Your goal →
The records are to be copied from the line that contains "You are a GUI" through their last line, word for word, with every picture left out.

********************

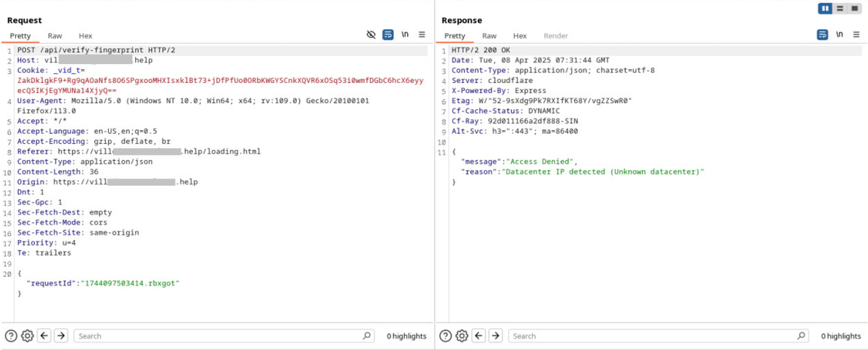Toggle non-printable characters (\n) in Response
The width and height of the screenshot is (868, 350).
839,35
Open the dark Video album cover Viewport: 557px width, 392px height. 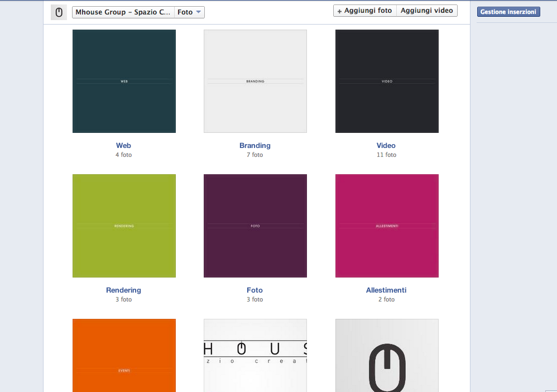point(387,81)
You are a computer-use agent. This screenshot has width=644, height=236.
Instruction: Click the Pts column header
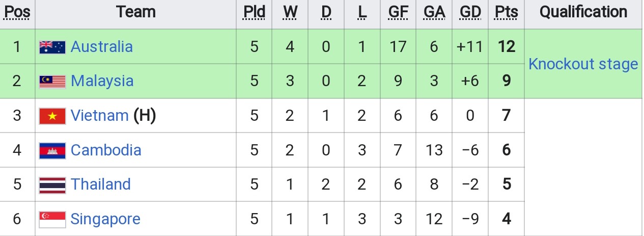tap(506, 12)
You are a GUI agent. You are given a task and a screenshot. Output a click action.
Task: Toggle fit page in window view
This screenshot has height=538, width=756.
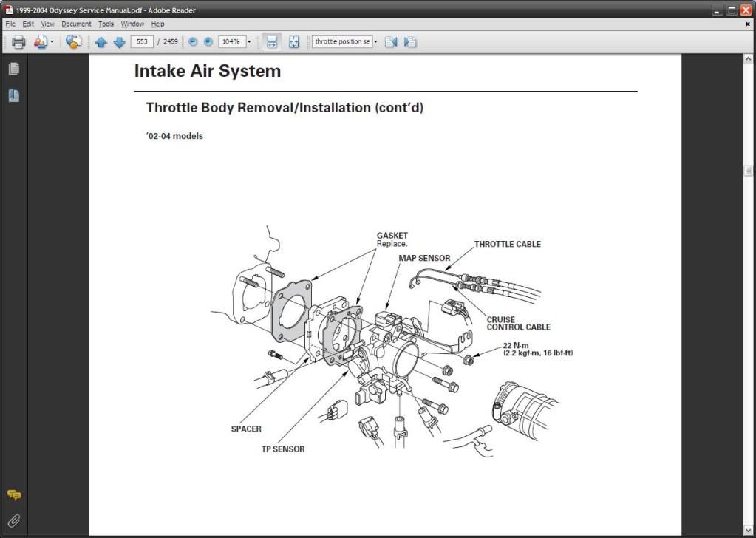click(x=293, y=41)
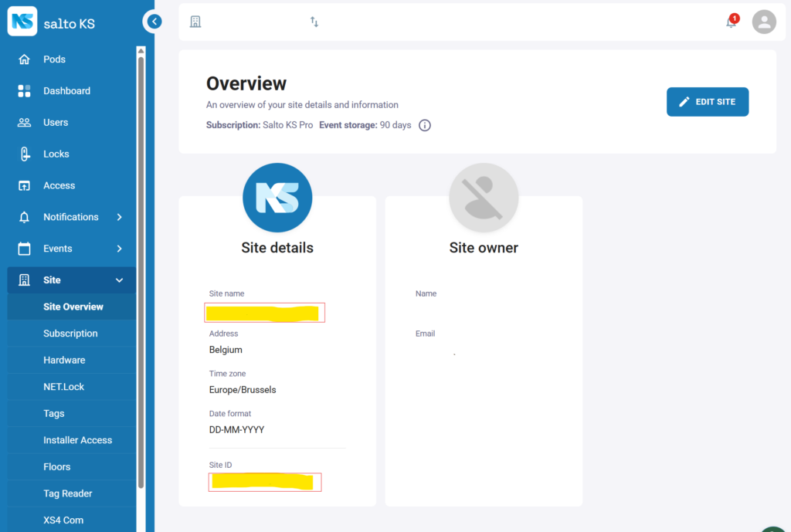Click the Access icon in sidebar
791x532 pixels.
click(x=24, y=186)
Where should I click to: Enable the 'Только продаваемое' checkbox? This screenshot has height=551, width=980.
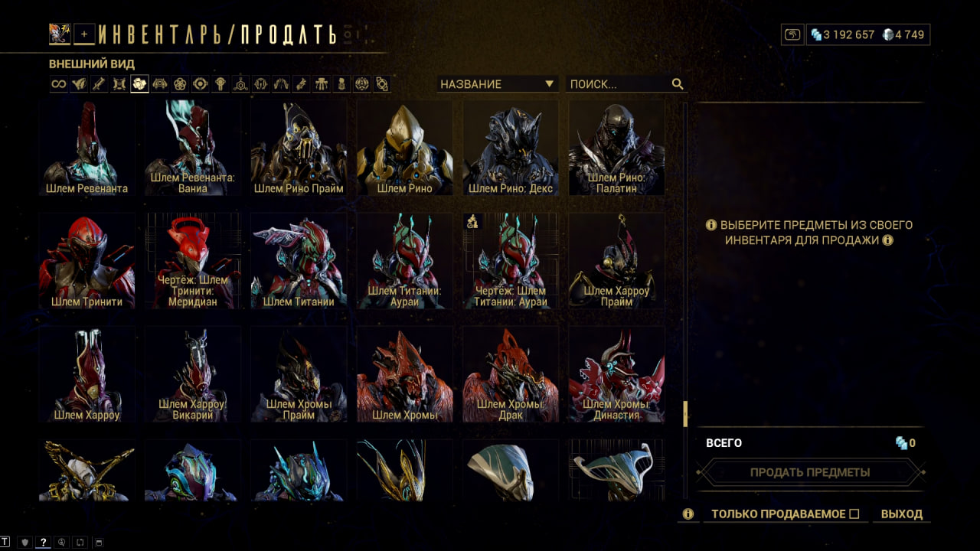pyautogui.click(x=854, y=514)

********************

Finished task →
You are a GUI agent. You are given a task and a screenshot. Output a click action.
Task: Toggle fit page in window view
This screenshot has height=538, width=756.
click(x=293, y=41)
Click the Access icon in sidebar
791x532 pixels.
click(x=24, y=186)
Where should I click to: Enable the 'Только продаваемое' checkbox? This screenshot has height=551, width=980.
pyautogui.click(x=854, y=514)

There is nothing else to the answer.